You were in jail, if just for a spell. If you’re reading this, you were probably in jail for at least one night. Maybe you even deserved it Toilets were made out of steel instead of porcelain in jail, and you had to share ’em with arsonists and fingerbangers. Or you were in the service. Maybe you believed the recruiter. Stuck in Omaha, or on a boat patrolling the Bering, or a Hummer on the outskirts of Baghdad.

You’ve been somewhere you couldn’t leave before; this is not as bad.

You slept in your own bed last night, and it is assured that you will tonight. Think of the millions over the years denied that glory, to be disconnected from one’s blankets and stink, to lay a frightened head on unfamiliar pillows under unforgiving stars. Not you. The clock is on the side-table with the glass of water, and nine steps to the bathroom, and back to try and sink under before you realize you’re awake. The safest place in the the world, where you are most vulnerable. You have not been chased from your bed, and this is something to be grateful for.
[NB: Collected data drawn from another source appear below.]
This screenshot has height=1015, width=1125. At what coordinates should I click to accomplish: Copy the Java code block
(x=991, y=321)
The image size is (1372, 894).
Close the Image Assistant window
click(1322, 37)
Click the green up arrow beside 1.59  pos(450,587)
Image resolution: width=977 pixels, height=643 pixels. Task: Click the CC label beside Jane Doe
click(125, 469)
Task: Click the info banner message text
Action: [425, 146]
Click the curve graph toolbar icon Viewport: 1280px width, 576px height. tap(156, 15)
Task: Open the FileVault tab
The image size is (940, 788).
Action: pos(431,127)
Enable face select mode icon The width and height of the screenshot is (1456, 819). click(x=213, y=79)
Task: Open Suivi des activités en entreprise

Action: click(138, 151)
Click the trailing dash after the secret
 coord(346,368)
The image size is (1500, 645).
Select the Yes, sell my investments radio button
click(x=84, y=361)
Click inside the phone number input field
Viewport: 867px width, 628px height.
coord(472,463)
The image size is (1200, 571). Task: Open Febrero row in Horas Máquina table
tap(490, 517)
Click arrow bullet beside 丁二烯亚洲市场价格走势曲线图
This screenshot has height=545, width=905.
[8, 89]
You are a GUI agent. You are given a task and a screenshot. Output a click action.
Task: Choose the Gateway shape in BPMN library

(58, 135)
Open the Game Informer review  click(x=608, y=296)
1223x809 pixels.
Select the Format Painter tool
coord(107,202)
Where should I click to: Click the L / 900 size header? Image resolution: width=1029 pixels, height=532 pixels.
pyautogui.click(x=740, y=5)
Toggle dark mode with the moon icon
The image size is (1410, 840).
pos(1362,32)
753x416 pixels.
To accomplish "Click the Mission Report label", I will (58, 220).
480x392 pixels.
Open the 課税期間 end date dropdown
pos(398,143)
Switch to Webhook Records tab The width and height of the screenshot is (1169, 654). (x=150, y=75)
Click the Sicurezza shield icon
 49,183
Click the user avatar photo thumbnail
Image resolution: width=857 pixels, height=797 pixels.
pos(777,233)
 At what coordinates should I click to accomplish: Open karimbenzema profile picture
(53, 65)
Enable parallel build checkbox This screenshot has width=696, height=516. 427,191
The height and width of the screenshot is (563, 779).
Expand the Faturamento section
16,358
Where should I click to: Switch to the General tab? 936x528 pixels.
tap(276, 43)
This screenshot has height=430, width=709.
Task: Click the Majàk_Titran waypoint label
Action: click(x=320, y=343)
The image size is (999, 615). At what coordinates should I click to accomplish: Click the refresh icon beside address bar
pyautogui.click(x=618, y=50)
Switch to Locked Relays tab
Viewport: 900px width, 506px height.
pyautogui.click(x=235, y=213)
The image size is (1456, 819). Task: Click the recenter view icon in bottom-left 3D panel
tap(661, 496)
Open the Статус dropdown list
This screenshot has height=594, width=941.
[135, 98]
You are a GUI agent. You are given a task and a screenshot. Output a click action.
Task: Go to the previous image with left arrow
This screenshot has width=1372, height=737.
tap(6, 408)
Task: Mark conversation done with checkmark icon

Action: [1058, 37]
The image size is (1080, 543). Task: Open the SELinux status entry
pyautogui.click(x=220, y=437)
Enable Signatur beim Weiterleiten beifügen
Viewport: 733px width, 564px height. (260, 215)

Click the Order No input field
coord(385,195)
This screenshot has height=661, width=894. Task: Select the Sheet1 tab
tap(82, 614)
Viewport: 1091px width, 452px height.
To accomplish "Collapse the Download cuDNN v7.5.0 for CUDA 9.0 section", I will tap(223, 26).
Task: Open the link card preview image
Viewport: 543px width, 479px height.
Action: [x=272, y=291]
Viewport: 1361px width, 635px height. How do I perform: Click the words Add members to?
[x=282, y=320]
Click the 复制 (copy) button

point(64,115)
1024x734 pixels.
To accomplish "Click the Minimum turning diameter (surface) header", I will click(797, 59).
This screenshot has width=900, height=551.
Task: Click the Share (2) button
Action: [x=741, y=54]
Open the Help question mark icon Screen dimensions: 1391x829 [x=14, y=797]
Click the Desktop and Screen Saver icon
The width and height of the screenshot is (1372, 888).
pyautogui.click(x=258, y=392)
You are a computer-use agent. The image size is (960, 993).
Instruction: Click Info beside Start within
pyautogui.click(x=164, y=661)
You got electric light. And blenders, and washing machines, and complicated toothbrushes, and oscillating fans. The exact temperature of your dwelling is up to you. Think about that. Homo Sapiens has been around for 200,000 years, and for 199, 950 years of that, the best we could do was “Oh, God, open a window; it’s stifling in here,” and “Somebody throw another log on the fire or I’m gonna fucking die. Not now, though. Not at your house. You got an up-to-code HVAC system, and you can keep your house whatever the fuck temperature you want, just like Jesus intended.

The clean water comes in, and the dirty water goes out. As a rule. You never think about it, except when it explodes–plumbing will explode occasionally–and it is a miracle. There’s no privy outside your digs, and no pump surrounded by bucket-wielding maidens on your street. Kings and sultans didn’t have the access to fresh water and sanitation you take for granted.

Teevee is available, and plentiful, and we are apparently in the Golden Age, or you can watch the same stupid British sitcom for the fifth time. Or the Marx Brothers. The old silent films, or you can goof on that Zack Snyder fellow’s offerings. Operas are being broadcast free of charge, which seems against the spirit of opera, and old ballgames are rerun endlessly on some channel, some channel, some channel. There’s something to watch.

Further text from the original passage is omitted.